WHAT THE EXERCISE ASKS ▸ According to the text on practical philosophy in schools, when did psychology split off from philosophy?

*** Opening of TEXT SECTION ***

Getting practical philosophy into the classroom

I would love there to be more practical philosophy in schools. At the moment, the teaching of ethics and philosophy in schools and universities is almost entirely theoretical. Students learn that philosophy is a matter of understanding and disputing concepts and theories, something that only involves the intellect, not your emotions, actions or life outside of the classroom.

This is a consequence of the splitting off of psychology from philosophy at the beginning of the 20th century. Philosophy lost touch with the central and immensely practical question of how to live well, and that ethical vacuum was filled by psychology, and even more by pharmacology.

Ironically, the most evidence-based talking therapy – Cognitive Behavioural Therapy – was directly inspired by ancient Greek philosophy, and uses many of its ideas and techniques. CBT picked up the baton which modern philosophy dropped, of trying to help ordinary people live happier lives. But it lacks the ethics, values and meaning dimension that ancient philosophy had.

Philosophy and psychology need each other. Philosophy without psychology is a brain in a vat, artificially cut off from emotions and actions and the habits of life. Psychology without ethics is a chicken without a head, focused entirely on evidence without any clear sense of the goal. Practical philosophy is a bridge between the evidence-based techniques of psychology, and the Socratic questioning of philosophy.

I wish that, when I was suffering from social anxiety and depression at school, someone had told me about Stoic philosophy, and explained their idea that my emotions are connected to my beliefs and attitudes, and we can transform our feelings by changing our beliefs. They might also have explained how CBT picked up the Stoics’ ideas and tested them out. Instead I had to find all this out for myself, and it took me several rather unhappy years. When I did finally come across ancient philosophy, it helped me enormously.

And I’m not alone in this. John Lloyd, the creator of Blackadder and QI, was a very bright boy at school, but never learned to reflect on the good life or how his thoughts create his subjective reality. He had to learn that himself, coming to philosophy after a five-year breakdown in his thirties. He now says: ‘I think every child should learn Stoic philosophy.’  Making Stoicism part of the national curriculum is quite a big ask. But wouldn’t it be great if there was at least some practical philosophy, some indication that philosophy can practically improve students’ lives?

*** Close of TEXT SECTION ***
*** Opening of EXERCISE DATA ***

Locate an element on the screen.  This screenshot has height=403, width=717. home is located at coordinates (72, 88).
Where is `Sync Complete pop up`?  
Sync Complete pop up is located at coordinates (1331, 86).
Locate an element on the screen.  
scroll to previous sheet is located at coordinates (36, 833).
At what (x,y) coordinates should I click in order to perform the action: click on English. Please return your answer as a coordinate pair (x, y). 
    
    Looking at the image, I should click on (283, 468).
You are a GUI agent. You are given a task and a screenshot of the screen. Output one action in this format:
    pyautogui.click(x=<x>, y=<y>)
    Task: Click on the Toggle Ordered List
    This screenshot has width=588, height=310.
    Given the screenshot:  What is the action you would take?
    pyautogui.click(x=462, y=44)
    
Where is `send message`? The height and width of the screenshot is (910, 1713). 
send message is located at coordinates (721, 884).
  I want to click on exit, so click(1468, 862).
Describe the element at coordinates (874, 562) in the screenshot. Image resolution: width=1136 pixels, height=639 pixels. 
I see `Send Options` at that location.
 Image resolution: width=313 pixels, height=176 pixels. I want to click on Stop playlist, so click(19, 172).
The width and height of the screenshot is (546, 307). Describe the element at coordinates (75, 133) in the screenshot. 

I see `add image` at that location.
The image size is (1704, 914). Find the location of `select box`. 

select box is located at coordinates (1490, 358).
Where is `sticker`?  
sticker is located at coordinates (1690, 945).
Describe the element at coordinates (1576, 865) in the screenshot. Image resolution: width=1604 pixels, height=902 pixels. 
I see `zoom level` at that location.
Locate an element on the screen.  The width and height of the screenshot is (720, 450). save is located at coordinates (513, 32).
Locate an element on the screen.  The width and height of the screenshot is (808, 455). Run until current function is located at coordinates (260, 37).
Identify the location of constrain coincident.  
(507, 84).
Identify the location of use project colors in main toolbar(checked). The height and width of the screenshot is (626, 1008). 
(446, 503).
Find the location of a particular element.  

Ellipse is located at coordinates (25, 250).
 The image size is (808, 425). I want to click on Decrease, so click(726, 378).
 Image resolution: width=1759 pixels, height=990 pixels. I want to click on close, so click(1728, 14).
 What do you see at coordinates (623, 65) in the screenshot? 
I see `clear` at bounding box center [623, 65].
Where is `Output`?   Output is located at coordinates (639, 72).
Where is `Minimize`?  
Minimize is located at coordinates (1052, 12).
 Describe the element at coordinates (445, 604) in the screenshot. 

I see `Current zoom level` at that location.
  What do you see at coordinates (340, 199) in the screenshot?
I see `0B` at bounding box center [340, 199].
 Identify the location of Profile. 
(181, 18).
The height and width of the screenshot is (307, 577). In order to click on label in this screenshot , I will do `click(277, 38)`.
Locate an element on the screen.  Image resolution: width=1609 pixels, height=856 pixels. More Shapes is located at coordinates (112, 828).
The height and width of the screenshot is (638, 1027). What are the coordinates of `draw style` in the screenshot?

*** Close of EXERCISE DATA ***

ANSWER AREA ▸ At the beginning of the 20th century.